Store fixture files alongside your rules or in a sibling directory:
├── rules/
│ ├── linear.yaml
│ └── anthropic.yaml
└── fixtures/
├── linear-tests.yaml
└── anthropic-tests.yaml
CI integration
Add keep test to your CI pipeline to catch rule regressions on every change. The non-zero exit code on failure integrates with any CI system.
# GitHub Actions example
- name: Test policy rules
run: keep test ./rules --fixtures ./fixtures
If your rules reference profiles or starter packs, pass them explicitly:
$ keep test ./rules --fixtures ./fixtures --profiles ./profiles --packs ./packs
Note:
keep testruns all scopes inenforcemode regardless of the mode set in rule files. This ensures thataudit_onlyrules are evaluated and tested the same way as enforced rules.
Debugging failures
When a test fails, the output shows what was expected and what the engine returned.
Decision mismatch — the engine returned a different decision than expected:
FAIL deny P0 creation
expected: deny (rule: no-auto-p0)
got: allow (rule: )
Check that your rule’s match block covers the operation and params in the fixture. Verify the when expression evaluates to true for the test’s params.
Rule mismatch — the decision is correct but a different rule produced it:
FAIL deny P0 creation
expected rule: no-auto-p0
got rule: block-all-creates
A broader rule is matching first. Rules evaluate in order within a scope — move the more specific rule above the broader one.

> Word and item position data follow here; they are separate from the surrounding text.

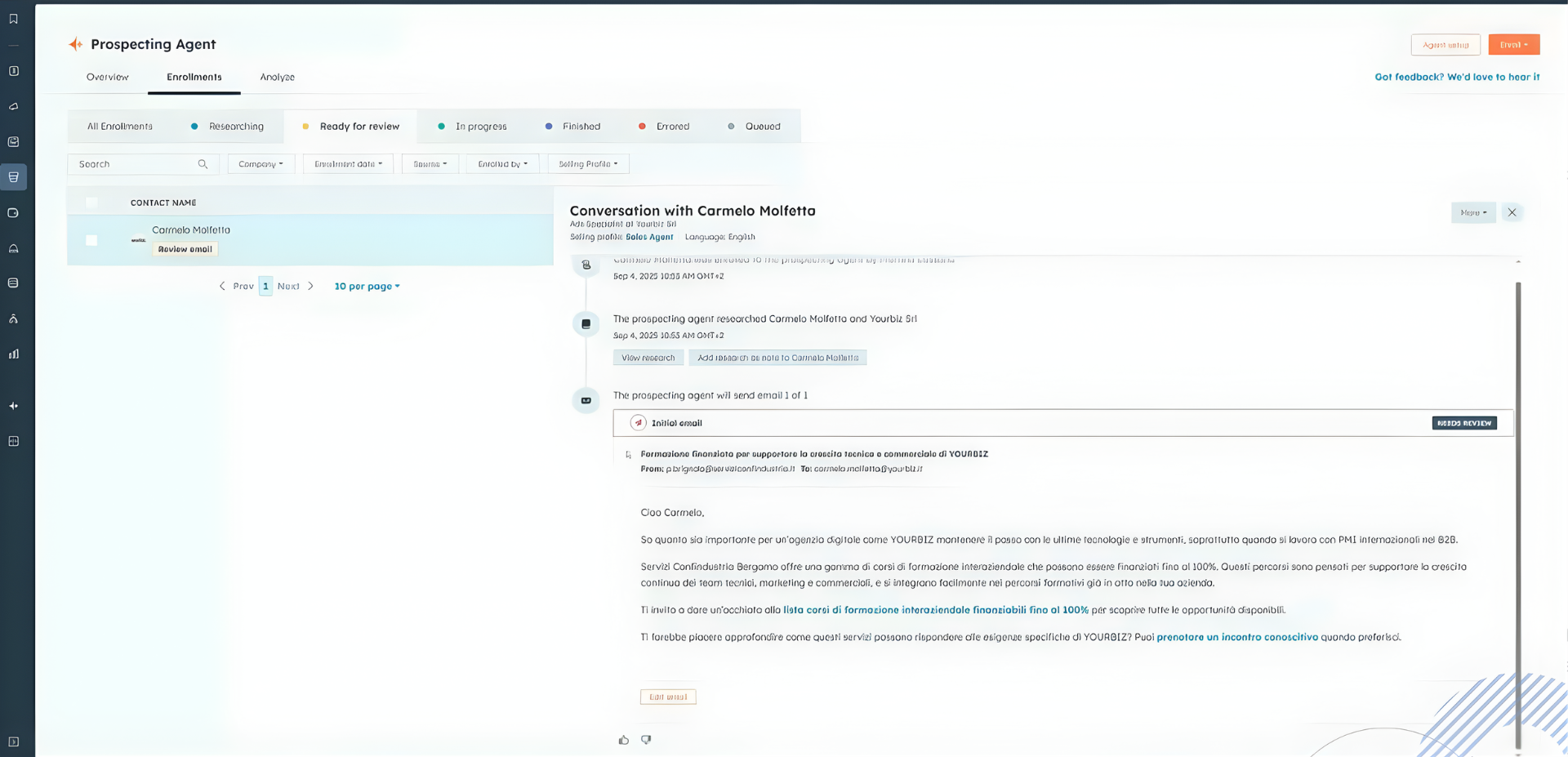Open the 10 per page dropdown
This screenshot has height=757, width=1568.
366,286
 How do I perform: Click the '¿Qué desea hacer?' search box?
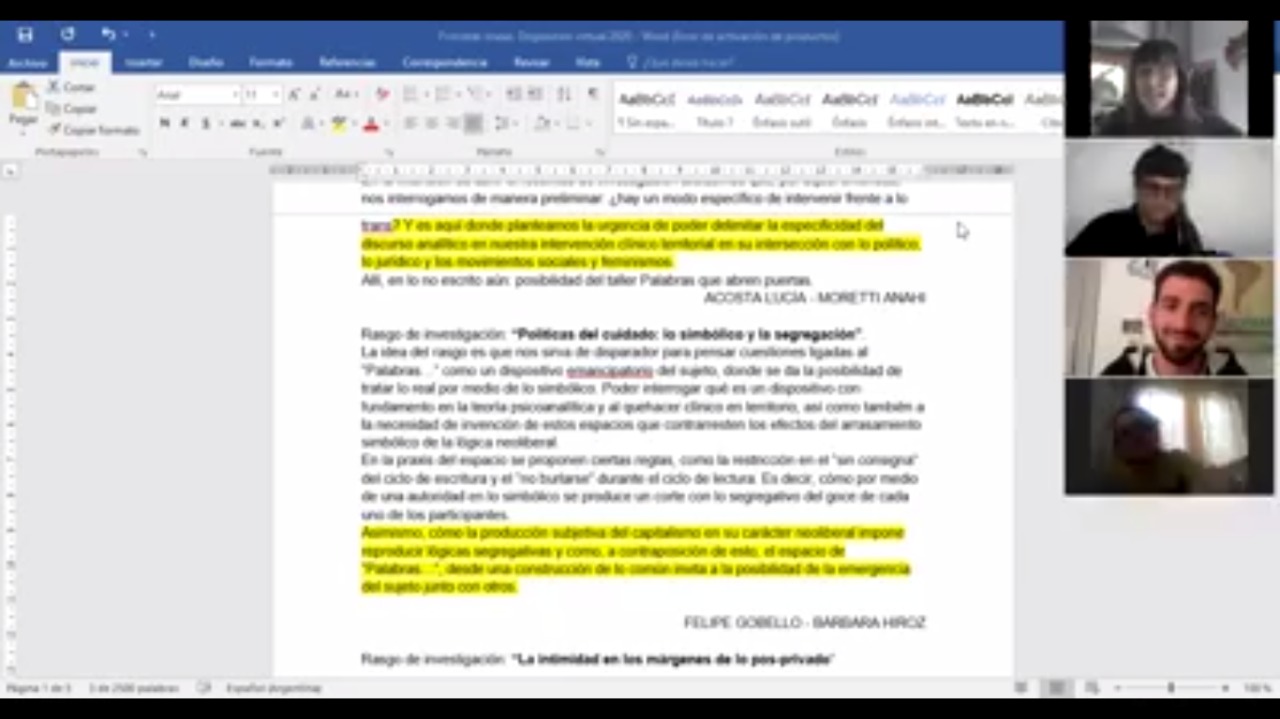point(687,62)
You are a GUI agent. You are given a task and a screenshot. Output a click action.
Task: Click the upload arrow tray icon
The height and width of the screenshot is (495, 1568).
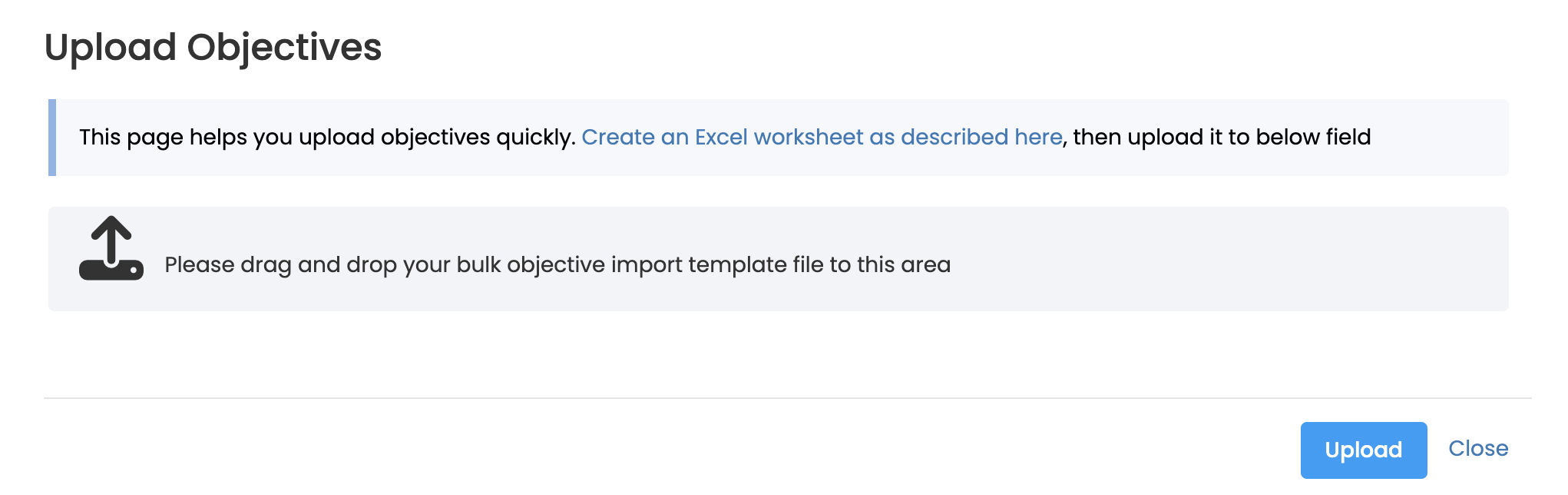click(x=111, y=248)
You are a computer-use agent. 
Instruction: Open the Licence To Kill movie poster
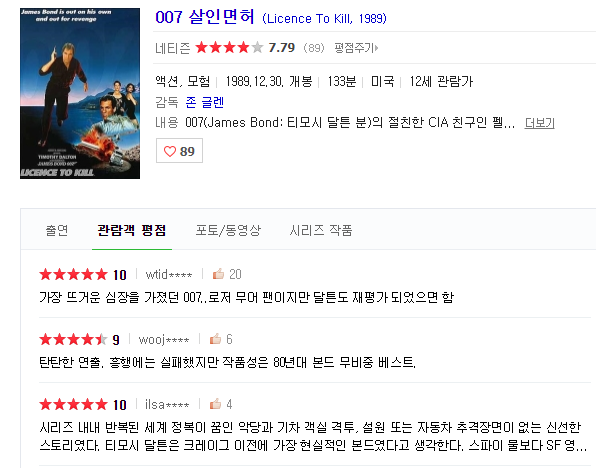[80, 94]
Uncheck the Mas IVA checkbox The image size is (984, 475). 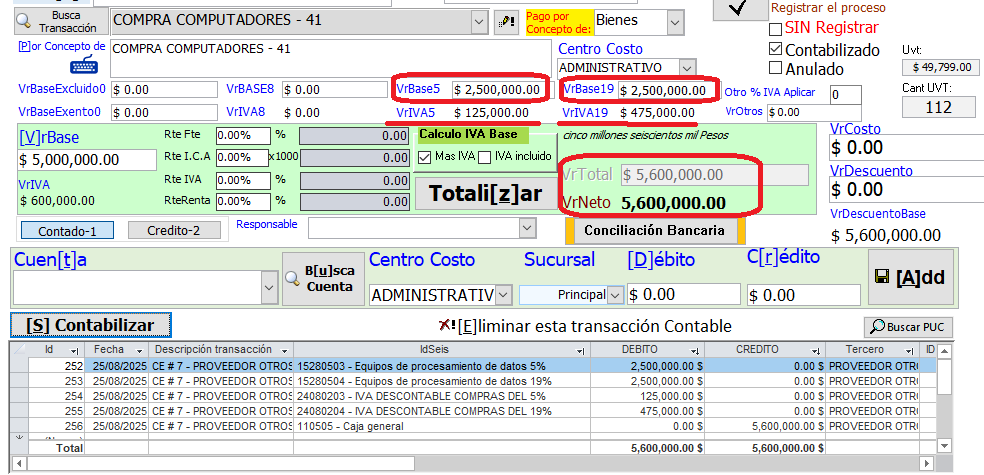pyautogui.click(x=425, y=157)
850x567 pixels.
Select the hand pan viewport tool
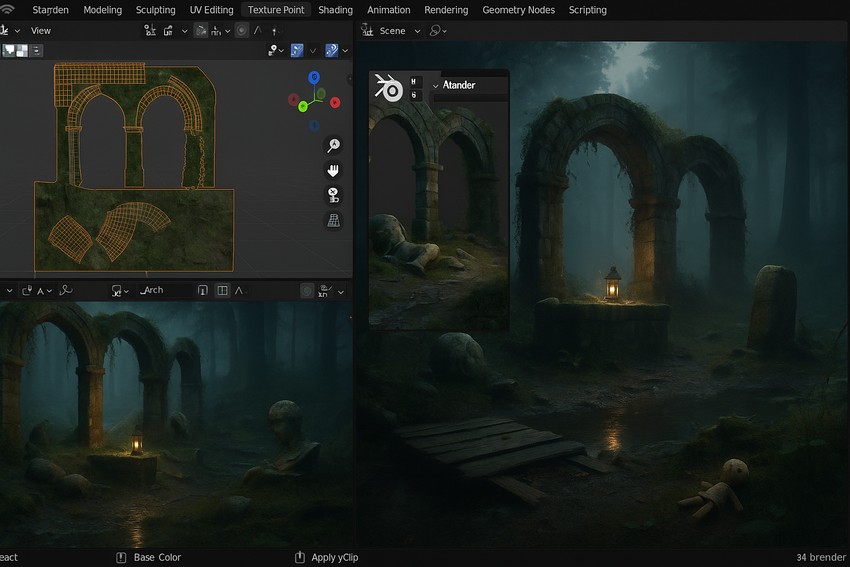tap(333, 170)
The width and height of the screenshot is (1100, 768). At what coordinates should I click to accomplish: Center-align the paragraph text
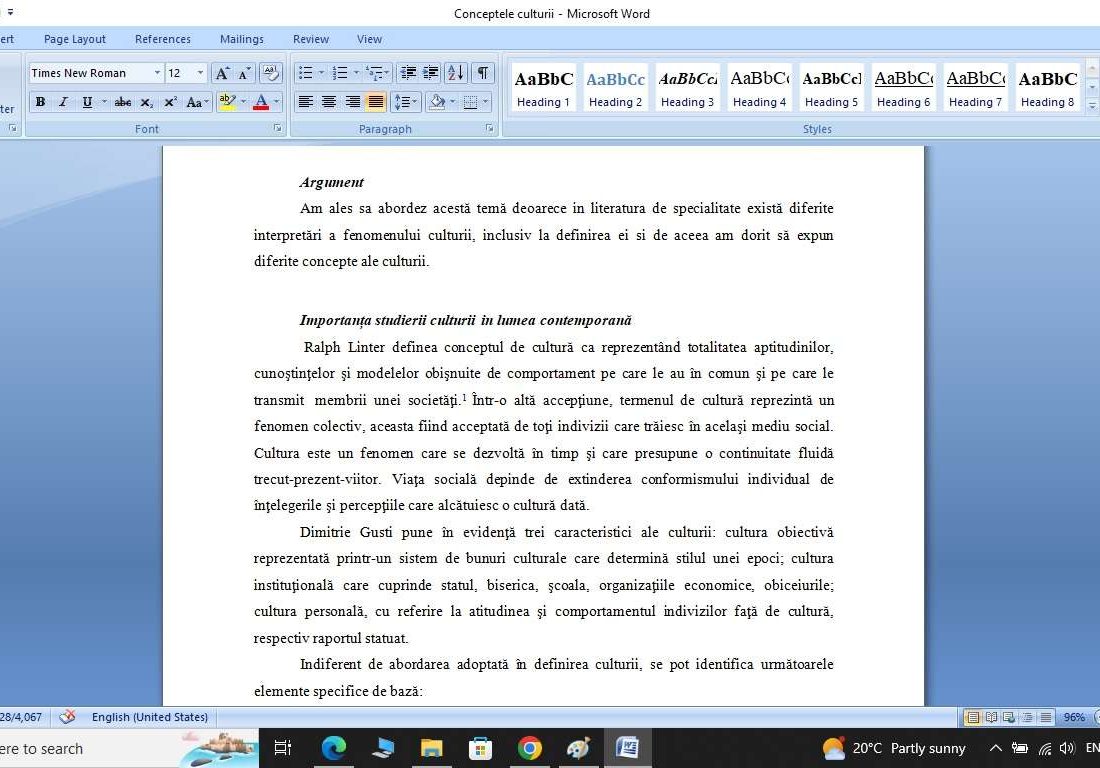329,102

Message mismatch — the decision and rule match but the message does not contain the expected substring:
FAIL deny P0 creation
expected message to contain: "P0 issues"
got message: "denied by policy"
Update the rule’s message field or adjust expect.message to match the actual output.
Start with keep validate ./rules to confirm your rules are syntactically valid, then run keep test to verify behavior.